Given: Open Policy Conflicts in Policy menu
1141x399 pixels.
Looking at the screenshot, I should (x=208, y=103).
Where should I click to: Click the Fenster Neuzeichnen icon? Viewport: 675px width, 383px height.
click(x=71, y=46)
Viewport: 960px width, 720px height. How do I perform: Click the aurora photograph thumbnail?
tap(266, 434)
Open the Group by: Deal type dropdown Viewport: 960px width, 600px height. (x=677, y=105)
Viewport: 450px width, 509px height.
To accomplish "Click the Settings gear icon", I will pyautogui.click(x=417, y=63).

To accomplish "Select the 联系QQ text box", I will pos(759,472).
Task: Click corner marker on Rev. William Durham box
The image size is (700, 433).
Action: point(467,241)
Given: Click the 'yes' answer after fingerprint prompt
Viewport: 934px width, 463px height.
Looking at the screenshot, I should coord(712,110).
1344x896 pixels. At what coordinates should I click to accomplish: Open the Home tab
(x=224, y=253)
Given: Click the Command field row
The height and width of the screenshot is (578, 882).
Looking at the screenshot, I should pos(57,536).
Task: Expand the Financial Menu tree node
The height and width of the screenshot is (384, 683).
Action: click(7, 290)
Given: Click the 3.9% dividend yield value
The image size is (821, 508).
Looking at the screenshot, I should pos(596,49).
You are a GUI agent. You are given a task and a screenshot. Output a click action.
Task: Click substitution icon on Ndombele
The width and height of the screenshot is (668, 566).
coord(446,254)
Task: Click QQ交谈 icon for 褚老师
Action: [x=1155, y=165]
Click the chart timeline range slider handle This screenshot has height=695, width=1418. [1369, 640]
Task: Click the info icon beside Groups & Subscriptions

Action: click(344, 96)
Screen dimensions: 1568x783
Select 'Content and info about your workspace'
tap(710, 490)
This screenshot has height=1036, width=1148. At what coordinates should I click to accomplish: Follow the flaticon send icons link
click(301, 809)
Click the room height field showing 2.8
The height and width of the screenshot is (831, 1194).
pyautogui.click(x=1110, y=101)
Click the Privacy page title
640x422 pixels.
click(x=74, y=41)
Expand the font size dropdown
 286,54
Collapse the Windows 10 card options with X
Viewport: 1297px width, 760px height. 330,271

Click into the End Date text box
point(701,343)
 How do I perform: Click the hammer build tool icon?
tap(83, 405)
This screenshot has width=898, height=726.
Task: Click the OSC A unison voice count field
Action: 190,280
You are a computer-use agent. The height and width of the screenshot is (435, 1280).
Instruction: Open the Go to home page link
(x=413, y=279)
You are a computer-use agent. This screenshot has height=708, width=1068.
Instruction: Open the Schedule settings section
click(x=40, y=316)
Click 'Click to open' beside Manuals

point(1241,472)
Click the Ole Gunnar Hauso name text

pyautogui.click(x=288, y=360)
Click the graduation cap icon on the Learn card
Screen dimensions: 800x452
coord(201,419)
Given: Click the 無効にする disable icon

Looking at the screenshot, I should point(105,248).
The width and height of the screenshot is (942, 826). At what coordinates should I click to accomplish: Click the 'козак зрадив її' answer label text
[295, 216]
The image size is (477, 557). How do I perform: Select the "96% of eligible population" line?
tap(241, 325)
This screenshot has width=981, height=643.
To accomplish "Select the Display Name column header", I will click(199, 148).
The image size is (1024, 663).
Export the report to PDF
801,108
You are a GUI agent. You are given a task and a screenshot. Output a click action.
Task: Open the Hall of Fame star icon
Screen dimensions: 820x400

* _What needs to be done_
The response must hold only the lines above from the line with "1141x399 pixels." through the line with "Viewport: 450px width, 509px height.", each copied exactly, both ends kept.

* _Result for this exercise_
1141x399 pixels.
Looking at the screenshot, I should (x=208, y=103).
Where should I click to: Click the Fenster Neuzeichnen icon? Viewport: 675px width, 383px height.
click(x=71, y=46)
Viewport: 960px width, 720px height. How do I perform: Click the aurora photograph thumbnail?
tap(266, 434)
Open the Group by: Deal type dropdown Viewport: 960px width, 600px height. (x=677, y=105)
Viewport: 450px width, 509px height.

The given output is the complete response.